Madre se acuerda del final del
humano Edmond.
Eso fue cuando la primera guerra contra las enanas. Edmond había querido ayudarlas. Había salido del subterráneo. Pero a fuerza de manipular las feromonas estaba completamente impregnado de ellas. Hasta tal punto que, sin saberlo, pasaba en el bosque por… una hormiga roja de la Federación. Y cuando las avispas del abeto (con las que entonces estaban en guerra) descubrieron sus olores pasaporte, se abalanzaron todas contra él.

Le mataron, tomándole por una belokaniana.

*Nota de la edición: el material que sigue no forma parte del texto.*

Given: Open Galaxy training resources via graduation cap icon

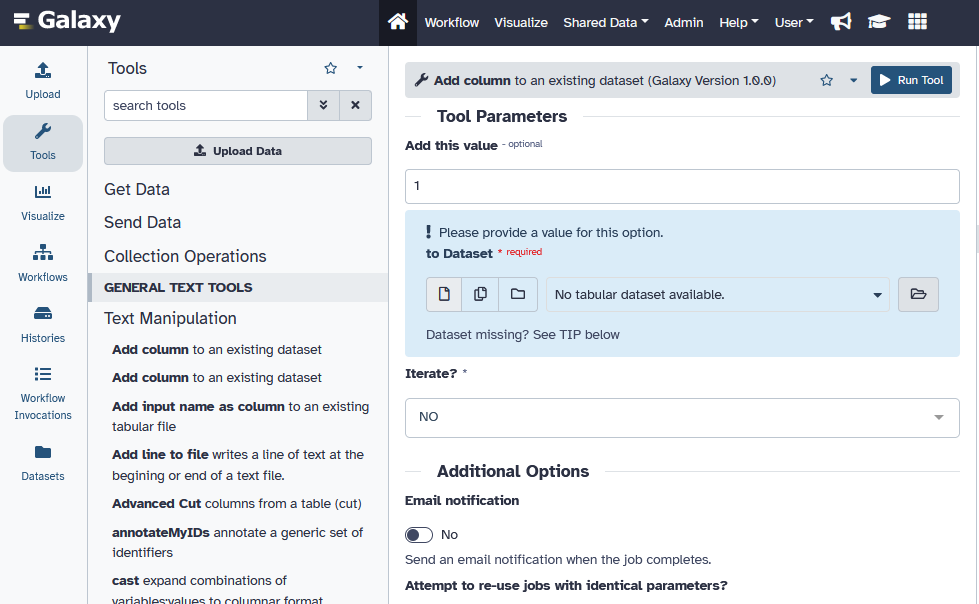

Debió de morir feliz.

Más adelante, ese Jonathan y su comunidad habían reanudado el contacto…

Vierte un poco más de hidromiel en los vasos de los tres nuevos, que no dejan de atosigarle con preguntas.

—Así que el
Doctor Livingstone
puede transcribir nuestras palabras ahí arriba…

—Sí, y nosotros recibimos las suyas. Sus respuestas aparecen en esta pantalla. Bien se puede decir que Edmond lo consiguió.

—¿Qué se decían? Y ¿qué se dicen ahora?

—Bien… Después de su éxito, las notas de Edmond pierden concreción. Se diría que ya no le interesaba anotarlo todo. Digamos que, al principio, se describieron el uno al otro y que cada uno describió su mundo. Así supimos que su ciudad se llama Bel-o-kan, que es el eje de una federación de muchos centenares de millones de hormigas.

—¡Es increíble!

—A continuación, ambas partes consideraron que era demasiado pronto para que la información se difundiese entre sus respectivas poblaciones. Así, establecieron un acuerdo que garantizaba el secreto absoluto sobre su «contacto».

—Por eso Edmond insistía tanto en que Jonathan construyese todos esos trucos —interviene un bombero. Sobre todo, no quería que la gente se enterase de todo demasiado pronto. Imaginaba con horror la porquería que la televisión, la radio y los periódicos harían con semejante noticia. ¡Las hormigas convertidas en una moda! Veía ya la publicidad, los llaveros, las camisetas, los espectáculos de las estrellas del rock…, todas las estupideces que se podían hacer en torno a este descubrimiento.

—Por su parte, Belo-kiu-kiuni, la reina, pensaba que sus hijas querrían inmediatamente luchar contra esos peligrosos extranjeros —añade Lucie.